*EXERCISE:*
Will you return, word for word, only the lines from the top of the data below down to and including the one with "This screenshot has width=476, height=499."?

[PROVIDED ENTRIES — start]

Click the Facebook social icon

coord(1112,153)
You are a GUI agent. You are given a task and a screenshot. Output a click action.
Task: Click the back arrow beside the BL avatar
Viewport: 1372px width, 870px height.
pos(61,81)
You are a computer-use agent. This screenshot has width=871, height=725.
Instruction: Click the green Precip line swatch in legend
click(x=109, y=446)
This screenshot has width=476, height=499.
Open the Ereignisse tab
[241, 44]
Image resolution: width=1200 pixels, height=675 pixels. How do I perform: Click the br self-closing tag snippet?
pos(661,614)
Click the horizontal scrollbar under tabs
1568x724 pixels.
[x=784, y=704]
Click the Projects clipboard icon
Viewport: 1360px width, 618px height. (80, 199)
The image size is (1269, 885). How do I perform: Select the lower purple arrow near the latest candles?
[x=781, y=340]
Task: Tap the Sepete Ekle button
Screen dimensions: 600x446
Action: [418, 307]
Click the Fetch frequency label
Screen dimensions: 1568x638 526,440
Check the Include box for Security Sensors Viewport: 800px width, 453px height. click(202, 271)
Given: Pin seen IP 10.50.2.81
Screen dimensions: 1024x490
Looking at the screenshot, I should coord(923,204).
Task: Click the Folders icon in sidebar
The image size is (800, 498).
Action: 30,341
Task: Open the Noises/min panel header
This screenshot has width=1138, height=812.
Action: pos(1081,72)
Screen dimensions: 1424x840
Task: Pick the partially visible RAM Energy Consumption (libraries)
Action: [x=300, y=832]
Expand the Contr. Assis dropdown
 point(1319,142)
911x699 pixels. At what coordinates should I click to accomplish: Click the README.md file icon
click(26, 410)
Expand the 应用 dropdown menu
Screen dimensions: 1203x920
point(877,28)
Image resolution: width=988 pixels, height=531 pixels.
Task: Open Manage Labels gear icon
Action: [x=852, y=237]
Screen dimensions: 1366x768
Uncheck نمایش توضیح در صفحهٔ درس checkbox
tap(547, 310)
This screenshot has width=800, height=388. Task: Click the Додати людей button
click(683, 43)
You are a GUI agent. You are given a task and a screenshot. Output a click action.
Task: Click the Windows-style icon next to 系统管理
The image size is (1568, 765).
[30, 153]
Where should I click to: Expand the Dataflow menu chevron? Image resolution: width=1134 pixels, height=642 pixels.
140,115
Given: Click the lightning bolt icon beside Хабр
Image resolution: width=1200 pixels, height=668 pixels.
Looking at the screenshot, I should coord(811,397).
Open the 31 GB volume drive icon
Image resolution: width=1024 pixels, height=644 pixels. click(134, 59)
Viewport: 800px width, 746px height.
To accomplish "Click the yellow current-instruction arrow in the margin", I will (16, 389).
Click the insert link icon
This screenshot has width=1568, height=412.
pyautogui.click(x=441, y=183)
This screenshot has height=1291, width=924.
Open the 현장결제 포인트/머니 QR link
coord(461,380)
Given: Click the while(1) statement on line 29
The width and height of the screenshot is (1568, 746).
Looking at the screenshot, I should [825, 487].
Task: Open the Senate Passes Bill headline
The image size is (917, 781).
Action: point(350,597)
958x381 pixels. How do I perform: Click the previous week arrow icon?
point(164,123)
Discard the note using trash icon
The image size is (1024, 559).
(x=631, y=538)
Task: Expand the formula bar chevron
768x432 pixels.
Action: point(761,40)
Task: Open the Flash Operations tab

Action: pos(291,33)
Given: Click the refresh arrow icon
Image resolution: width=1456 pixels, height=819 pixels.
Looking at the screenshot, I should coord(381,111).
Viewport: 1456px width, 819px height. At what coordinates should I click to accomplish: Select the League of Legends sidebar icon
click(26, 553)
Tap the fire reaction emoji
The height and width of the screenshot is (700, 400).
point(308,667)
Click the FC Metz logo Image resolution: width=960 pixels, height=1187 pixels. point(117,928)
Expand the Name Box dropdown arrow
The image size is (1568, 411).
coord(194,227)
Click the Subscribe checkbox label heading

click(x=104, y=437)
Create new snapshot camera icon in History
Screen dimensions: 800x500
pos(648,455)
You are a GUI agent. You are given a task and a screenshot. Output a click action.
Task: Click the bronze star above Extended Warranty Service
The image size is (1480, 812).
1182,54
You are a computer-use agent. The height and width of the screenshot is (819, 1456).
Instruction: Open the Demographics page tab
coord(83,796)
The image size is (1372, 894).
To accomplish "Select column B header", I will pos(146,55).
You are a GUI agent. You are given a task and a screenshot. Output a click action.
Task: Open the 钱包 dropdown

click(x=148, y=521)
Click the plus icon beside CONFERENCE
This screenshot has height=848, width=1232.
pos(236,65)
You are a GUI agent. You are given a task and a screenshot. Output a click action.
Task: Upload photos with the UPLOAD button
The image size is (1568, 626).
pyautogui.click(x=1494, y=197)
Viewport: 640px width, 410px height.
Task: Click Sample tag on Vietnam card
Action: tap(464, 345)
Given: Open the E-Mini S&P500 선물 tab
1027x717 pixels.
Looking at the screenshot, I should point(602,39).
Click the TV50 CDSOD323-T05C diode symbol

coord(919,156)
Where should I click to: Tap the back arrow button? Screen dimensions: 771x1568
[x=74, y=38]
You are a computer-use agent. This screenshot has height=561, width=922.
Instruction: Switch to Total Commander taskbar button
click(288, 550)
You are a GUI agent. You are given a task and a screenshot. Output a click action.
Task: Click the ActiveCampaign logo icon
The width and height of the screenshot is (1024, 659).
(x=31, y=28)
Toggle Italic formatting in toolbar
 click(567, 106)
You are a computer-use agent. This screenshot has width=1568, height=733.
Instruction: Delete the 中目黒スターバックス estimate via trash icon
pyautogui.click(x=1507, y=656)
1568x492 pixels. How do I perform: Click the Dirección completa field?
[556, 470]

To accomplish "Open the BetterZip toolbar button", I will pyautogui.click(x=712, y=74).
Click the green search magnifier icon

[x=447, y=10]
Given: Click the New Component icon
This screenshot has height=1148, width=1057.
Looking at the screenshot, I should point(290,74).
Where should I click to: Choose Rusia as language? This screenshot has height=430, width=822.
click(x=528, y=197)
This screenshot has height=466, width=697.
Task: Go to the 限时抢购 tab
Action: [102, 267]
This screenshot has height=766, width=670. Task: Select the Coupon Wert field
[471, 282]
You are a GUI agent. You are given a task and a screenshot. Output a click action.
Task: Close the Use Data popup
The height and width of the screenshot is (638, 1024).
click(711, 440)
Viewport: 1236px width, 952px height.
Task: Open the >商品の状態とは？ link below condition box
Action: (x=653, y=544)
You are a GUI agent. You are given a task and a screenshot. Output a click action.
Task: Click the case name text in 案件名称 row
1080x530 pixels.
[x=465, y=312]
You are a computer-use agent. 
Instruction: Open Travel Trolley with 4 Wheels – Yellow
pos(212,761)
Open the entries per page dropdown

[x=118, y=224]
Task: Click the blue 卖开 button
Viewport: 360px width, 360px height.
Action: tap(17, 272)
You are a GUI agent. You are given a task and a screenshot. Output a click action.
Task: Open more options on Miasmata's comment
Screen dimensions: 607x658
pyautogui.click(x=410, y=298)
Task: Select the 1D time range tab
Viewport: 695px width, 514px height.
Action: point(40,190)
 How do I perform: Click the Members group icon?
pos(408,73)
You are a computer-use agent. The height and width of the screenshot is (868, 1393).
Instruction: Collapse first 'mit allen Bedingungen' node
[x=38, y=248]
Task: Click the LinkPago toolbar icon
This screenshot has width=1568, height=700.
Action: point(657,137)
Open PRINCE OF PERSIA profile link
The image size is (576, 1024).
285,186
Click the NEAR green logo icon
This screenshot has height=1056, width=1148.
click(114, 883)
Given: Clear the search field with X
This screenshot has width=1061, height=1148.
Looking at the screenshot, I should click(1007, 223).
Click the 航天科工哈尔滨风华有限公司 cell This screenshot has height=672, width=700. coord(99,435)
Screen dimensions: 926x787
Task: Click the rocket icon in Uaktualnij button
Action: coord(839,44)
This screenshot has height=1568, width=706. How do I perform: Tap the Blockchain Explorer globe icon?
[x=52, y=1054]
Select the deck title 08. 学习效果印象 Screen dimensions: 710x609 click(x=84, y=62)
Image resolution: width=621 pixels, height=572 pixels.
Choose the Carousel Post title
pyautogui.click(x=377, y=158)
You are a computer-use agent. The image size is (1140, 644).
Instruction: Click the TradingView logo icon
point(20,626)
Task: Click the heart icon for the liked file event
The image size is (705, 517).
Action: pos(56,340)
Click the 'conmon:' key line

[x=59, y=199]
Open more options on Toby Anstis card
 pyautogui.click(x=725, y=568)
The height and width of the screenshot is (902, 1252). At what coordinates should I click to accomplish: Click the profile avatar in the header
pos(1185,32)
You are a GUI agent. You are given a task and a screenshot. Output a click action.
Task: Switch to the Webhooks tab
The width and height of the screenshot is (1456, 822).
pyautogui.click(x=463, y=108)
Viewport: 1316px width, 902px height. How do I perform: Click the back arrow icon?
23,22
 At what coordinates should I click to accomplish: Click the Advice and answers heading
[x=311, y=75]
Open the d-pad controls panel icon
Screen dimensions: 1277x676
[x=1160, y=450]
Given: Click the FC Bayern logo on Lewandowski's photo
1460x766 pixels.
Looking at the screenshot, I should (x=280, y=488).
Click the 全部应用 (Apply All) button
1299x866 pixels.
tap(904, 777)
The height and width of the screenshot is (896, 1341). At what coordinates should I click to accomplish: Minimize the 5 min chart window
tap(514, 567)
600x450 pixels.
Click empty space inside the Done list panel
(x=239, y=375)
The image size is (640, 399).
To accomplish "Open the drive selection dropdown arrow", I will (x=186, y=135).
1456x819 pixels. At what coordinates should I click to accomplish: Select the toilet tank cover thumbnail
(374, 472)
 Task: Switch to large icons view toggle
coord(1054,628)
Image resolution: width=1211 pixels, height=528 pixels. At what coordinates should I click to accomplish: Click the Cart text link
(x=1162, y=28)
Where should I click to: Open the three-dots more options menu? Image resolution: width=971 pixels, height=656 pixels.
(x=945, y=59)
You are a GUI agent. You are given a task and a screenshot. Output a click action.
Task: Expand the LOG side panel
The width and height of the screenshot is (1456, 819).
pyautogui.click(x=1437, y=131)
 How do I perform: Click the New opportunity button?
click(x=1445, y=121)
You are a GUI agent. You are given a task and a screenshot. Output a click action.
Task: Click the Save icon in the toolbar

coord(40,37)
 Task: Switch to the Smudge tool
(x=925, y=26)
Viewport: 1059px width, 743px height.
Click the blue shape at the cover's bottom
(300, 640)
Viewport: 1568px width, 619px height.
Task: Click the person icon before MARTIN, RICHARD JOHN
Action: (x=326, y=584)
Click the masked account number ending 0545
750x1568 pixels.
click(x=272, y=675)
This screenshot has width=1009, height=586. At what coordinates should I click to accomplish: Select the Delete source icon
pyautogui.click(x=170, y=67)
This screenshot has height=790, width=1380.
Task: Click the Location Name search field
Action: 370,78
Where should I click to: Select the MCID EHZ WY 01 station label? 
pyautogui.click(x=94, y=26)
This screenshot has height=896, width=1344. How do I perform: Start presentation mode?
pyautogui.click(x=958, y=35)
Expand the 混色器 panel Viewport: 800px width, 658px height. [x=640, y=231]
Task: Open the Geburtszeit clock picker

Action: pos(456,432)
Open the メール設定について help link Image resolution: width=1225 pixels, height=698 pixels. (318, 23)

[PROVIDED ENTRIES — finish]

*TASK RESULT:*
Click the Facebook social icon

coord(1112,153)
You are a GUI agent. You are given a task and a screenshot. Output a click action.
Task: Click the back arrow beside the BL avatar
Viewport: 1372px width, 870px height.
pos(61,81)
You are a computer-use agent. This screenshot has width=871, height=725.
Instruction: Click the green Precip line swatch in legend
click(x=109, y=446)
This screenshot has width=476, height=499.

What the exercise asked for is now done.